[WHAT IS ASKED] Render everything in the data from the line containing "Open the notifications bell" down to the line containing "pyautogui.click(x=680, y=529)" as a numbered list, leaving out blank lines.
[Begin DATA IN THIS EXERCISE]
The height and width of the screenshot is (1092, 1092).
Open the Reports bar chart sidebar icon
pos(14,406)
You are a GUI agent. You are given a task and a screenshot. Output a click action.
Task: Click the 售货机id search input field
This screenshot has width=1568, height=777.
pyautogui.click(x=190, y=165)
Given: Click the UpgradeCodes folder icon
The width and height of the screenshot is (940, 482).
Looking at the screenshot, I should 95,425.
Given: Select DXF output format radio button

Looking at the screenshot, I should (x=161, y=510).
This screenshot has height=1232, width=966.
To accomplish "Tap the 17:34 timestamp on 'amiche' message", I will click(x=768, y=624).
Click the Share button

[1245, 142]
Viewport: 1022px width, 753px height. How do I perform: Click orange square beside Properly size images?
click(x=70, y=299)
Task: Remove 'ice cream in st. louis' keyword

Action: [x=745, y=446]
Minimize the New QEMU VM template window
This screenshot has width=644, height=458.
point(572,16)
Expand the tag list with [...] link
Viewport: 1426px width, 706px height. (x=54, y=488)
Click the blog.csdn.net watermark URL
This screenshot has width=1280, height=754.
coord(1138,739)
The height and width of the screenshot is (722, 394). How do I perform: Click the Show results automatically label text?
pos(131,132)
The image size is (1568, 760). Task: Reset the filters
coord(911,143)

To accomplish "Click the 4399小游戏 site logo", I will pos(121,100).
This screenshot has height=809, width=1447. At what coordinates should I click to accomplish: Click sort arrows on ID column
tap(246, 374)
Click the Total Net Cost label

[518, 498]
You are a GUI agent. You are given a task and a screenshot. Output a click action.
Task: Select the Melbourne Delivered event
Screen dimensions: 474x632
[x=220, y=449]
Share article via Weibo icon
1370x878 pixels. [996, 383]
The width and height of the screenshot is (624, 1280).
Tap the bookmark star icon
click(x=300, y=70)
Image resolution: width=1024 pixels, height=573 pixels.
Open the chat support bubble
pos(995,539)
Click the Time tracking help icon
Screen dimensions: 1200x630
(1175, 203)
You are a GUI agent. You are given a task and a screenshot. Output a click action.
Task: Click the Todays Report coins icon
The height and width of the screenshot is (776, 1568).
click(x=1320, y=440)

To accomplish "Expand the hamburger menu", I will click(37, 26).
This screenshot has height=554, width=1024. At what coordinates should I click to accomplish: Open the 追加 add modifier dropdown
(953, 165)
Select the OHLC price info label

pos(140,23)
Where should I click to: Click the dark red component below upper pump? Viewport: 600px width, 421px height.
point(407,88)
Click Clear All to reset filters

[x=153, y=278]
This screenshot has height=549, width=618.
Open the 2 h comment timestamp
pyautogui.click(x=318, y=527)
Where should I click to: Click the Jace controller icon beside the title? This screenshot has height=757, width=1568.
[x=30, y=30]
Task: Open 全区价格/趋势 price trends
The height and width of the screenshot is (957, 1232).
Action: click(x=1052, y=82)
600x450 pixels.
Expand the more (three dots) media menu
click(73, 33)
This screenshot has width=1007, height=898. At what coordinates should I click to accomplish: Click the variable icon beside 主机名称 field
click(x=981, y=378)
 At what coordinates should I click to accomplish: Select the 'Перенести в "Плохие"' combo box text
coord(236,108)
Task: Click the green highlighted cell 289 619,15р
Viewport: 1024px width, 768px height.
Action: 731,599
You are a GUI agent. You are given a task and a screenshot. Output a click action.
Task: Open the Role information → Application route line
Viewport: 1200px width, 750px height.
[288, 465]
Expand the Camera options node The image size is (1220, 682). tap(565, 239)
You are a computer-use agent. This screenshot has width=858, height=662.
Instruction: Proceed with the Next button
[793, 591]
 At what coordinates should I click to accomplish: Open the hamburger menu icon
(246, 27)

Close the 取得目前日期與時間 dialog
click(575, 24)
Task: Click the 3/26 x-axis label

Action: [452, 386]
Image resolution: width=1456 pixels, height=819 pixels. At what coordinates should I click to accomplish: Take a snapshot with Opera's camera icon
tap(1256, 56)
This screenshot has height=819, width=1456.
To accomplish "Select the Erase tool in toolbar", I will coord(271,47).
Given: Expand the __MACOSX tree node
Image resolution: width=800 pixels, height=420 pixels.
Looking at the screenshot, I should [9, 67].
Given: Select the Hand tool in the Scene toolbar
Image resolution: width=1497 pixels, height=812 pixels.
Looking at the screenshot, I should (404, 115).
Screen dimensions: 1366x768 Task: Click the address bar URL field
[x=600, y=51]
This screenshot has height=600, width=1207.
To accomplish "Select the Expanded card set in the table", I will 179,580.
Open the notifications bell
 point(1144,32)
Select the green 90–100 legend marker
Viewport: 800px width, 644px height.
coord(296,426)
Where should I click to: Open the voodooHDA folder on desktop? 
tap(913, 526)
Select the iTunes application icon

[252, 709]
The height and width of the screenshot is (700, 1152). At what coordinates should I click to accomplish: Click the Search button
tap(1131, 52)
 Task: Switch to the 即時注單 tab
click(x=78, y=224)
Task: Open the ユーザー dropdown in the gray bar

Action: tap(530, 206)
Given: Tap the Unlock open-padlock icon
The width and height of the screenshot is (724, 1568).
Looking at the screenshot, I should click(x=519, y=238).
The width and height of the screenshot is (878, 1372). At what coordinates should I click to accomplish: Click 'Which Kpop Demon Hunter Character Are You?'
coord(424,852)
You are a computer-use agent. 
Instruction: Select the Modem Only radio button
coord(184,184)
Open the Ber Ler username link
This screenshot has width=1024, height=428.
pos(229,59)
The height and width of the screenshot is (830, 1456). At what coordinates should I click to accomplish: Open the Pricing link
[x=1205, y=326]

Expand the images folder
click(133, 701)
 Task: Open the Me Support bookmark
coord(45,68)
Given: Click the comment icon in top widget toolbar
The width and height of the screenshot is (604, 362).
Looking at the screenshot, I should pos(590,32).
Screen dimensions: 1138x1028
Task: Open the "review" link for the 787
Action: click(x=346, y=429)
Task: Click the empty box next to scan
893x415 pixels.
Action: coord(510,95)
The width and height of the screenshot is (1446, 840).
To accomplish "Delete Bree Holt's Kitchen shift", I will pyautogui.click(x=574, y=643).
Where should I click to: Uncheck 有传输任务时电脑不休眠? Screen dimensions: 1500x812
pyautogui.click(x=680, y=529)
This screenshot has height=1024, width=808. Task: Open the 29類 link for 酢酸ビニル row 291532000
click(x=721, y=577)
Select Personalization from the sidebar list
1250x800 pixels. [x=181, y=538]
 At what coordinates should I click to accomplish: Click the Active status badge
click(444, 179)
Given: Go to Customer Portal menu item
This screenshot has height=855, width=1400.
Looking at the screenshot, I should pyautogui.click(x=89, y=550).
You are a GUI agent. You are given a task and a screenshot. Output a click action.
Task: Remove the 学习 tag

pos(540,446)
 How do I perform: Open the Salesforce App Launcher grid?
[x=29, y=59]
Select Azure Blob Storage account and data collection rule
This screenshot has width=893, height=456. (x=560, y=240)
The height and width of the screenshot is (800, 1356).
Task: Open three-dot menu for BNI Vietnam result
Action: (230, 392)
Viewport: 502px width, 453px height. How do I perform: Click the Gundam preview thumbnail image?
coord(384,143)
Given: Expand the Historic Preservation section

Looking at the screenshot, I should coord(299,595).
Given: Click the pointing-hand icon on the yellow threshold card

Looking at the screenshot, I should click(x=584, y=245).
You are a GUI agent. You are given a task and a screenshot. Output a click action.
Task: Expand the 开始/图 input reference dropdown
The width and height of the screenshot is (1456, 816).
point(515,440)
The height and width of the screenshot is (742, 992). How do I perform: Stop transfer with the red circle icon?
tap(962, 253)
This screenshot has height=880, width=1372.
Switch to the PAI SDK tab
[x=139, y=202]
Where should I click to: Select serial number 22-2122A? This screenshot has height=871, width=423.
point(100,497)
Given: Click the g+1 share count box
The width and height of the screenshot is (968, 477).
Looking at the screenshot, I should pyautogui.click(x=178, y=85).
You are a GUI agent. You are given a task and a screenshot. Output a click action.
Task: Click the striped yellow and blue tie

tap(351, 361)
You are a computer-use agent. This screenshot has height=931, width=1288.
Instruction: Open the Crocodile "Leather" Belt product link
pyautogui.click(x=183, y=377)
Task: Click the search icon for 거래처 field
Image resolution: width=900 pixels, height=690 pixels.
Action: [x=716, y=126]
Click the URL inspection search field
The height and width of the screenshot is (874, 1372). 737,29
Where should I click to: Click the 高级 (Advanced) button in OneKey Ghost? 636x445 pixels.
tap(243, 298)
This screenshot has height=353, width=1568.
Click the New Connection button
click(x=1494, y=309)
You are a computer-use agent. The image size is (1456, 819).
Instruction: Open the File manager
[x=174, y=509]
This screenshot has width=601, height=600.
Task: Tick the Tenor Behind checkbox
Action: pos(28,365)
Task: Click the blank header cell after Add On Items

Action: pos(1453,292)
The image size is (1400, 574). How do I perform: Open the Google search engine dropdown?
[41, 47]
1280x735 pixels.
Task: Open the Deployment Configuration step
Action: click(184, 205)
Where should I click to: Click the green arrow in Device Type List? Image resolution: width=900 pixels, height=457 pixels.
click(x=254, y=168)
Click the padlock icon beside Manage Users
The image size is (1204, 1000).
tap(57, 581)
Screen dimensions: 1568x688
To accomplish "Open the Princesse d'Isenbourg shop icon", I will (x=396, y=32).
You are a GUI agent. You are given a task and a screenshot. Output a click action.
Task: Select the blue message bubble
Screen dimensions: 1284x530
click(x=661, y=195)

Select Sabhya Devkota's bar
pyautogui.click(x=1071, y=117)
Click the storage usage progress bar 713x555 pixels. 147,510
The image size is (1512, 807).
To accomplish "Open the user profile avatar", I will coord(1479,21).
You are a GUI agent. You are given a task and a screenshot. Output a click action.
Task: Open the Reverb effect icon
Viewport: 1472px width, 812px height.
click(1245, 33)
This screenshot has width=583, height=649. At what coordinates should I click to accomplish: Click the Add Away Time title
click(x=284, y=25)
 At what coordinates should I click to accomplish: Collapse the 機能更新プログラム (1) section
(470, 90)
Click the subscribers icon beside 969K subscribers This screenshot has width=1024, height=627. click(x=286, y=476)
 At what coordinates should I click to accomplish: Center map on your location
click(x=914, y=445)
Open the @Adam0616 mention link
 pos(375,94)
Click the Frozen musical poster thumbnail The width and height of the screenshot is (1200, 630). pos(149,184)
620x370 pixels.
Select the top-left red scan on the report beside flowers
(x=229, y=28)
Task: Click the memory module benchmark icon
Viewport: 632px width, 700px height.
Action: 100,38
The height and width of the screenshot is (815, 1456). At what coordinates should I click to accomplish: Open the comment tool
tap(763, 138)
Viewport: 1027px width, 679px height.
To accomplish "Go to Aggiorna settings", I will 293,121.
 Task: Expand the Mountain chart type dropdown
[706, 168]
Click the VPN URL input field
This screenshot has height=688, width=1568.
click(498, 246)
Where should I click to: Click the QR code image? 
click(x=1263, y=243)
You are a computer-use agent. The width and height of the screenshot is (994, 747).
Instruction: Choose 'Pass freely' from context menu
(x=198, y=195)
[End DATA IN THIS EXERCISE]
[RESPONSE FOR THIS EXERCISE]
1. Open the notifications bell
2.  point(1144,32)
3. Select the green 90–100 legend marker
4. Viewport: 800px width, 644px height.
5. coord(296,426)
6. Where should I click to: Open the voodooHDA folder on desktop? 
7. tap(913, 526)
8. Select the iTunes application icon
9. [252, 709]
10. The height and width of the screenshot is (700, 1152). At what coordinates should I click to accomplish: Click the Search button
11. tap(1131, 52)
12.  Task: Switch to the 即時注單 tab
13. click(x=78, y=224)
14. Task: Open the ユーザー dropdown in the gray bar
15. Action: tap(530, 206)
16. Given: Tap the Unlock open-padlock icon
17. The width and height of the screenshot is (724, 1568).
18. Looking at the screenshot, I should click(x=519, y=238).
19. The width and height of the screenshot is (878, 1372). At what coordinates should I click to accomplish: Click 'Which Kpop Demon Hunter Character Are You?'
20. coord(424,852)
21. You are a computer-use agent. 
22. Instruction: Select the Modem Only radio button
23. coord(184,184)
24. Open the Ber Ler username link
25. This screenshot has width=1024, height=428.
26. pos(229,59)
27. The height and width of the screenshot is (830, 1456). At what coordinates should I click to accomplish: Open the Pricing link
28. [x=1205, y=326]
29. Expand the images folder
30. click(133, 701)
31.  Task: Open the Me Support bookmark
32. coord(45,68)
33. Given: Click the comment icon in top widget toolbar
34. The width and height of the screenshot is (604, 362).
35. Looking at the screenshot, I should pos(590,32).
36. Screen dimensions: 1138x1028
37. Task: Open the "review" link for the 787
38. Action: click(x=346, y=429)
39. Task: Click the empty box next to scan
40. 893x415 pixels.
41. Action: coord(510,95)
42. The width and height of the screenshot is (1446, 840).
43. To accomplish "Delete Bree Holt's Kitchen shift", I will pyautogui.click(x=574, y=643).
44. Where should I click to: Uncheck 有传输任务时电脑不休眠? Screen dimensions: 1500x812
45. pyautogui.click(x=680, y=529)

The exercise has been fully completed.